-
Notifications
You must be signed in to change notification settings - Fork 346
Description
Component / Area
TT-Train / Metal Ops / Device Operations
Issue Type (optional)
Other
Observed
tt-train fails to compile with GCC (any version) due to self-referential using type alias declarations in 5 device operation headers. The pattern using operation_attributes_t = operation_attributes_t; inside a struct creates a member name that shadows the namespace-scope type per C++ standard [basic.scope.class]/2. GCC correctly rejects this:
error: declaration of 'using operation_attributes_t = struct ttml::metal::ops::layernorm_fw::device::operation_attributes_t'
changes meaning of 'operation_attributes_t' [-fpermissive]
Clang accepts this code (more lenient name lookup), but GCC 12, 13, and 14 all reject it.
Expected
tt-train should compile with both Clang and GCC, consistent with tt-metal's own compiler support (Clang 17+ and GCC 12+, with toolchain files for both).
1. Steps (exact commands)
# Build tt-metal with clang-20 first (succeeds)

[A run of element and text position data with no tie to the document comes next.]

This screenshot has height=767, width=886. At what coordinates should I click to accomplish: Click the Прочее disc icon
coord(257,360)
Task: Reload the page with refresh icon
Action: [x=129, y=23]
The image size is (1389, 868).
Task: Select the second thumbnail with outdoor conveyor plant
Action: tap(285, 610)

source python_env/bin/activate
./build_metal.sh --debug --build-all --enable-ccache
deactivate
# Attempt standalone tt-train build with GCC 12
cd tt-train
rm -rf build/
cmake -DCMAKE_BUILD_TYPE=Debug \
-DTT_TRAIN_INHERIT_COMPILER=OFF \
-DCMAKE_C_COMPILER=gcc-12 \
-DCMAKE_CXX_COMPILER=g++-12 \
-B build -GNinja
cmake --build build --config Debug
# Fails with "changes meaning of" errors in 5 headers2. Input data / link or description
No input data needed — build-time issue.
Broken pattern (5 files — unqualified, self-referential):
namespace ttml::metal::ops::layernorm_fw::device {
struct LayerNormForwardDeviceOperation {
using operation_attributes_t = operation_attributes_t; // BUG: self-referential
using tensor_args_t = tensor_args_t;
using spec_return_value_t = spec_return_value_t;
using tensor_return_value_t = tensor_return_value_t;
};
}Correct pattern (8 other files in the same codebase — fully qualified):
namespace ttml::metal::ops::rmsnorm_fw::device {
struct RMSNormForwardDeviceOperation {
using operation_attributes_t = ttml::metal::ops::rmsnorm_fw::device::operation_attributes_t;
using tensor_args_t = ttml::metal::ops::rmsnorm_fw::device::tensor_args_t;
using spec_return_value_t = ttml::metal::ops::rmsnorm_fw::device::spec_return_value_t;
using tensor_return_value_t = ttml::metal::ops::rmsnorm_fw::device::tensor_return_value_t;
};
}Affected files (5):
| File | Namespace |
|---|---|
tt-train/sources/ttml/metal/ops/layernorm_fw/device/layernorm_fw_device_operation.hpp |
ttml::metal::ops::layernorm_fw::device |
tt-train/sources/ttml/metal/ops/layernorm_bw/device/layernorm_bw_device_operation.hpp |
ttml::metal::ops::layernorm_bw::device |
tt-train/sources/ttml/metal/ops/swiglu_fw/device/swiglu_fw_device_operation.hpp |
ttml::metal::ops::swiglu_fw::device |
tt-train/sources/ttml/metal/optimizers/adamw/device/adamw_device_operation.hpp |
ttml::metal::optimizers::adamw::device |
tt-train/sources/ttml/metal/optimizers/sgd_fused/device/sgd_fused_device_operation.hpp |
ttml::metal::optimizers::sgd_fused::device |
Already correct files (8): rmsnorm_fw, rmsnorm_bw, softmax, silu_bw, cross_entropy_fw, cross_entropy_bw, sdpa_fw, profiler_no_op.
3. Frequency
Always — deterministic build failure with any GCC version.
1. Software Versions
- GCC 12.3.0 (tested in Docker container), affects all GCC versions
- Clang 17+ accepts the code
- tt-metal main at commit
26bdadf292(2026-02-15) - Ubuntu 22.04
2. Hardware Details
N/A — build-time issue, not hardware-dependent.
Is this a regression?
No
Regression Details
The unqualified pattern was introduced when these 5 operations were added. It was not caught because tt-train CI only builds with Clang. The 8 other operation files were written correctly from the start.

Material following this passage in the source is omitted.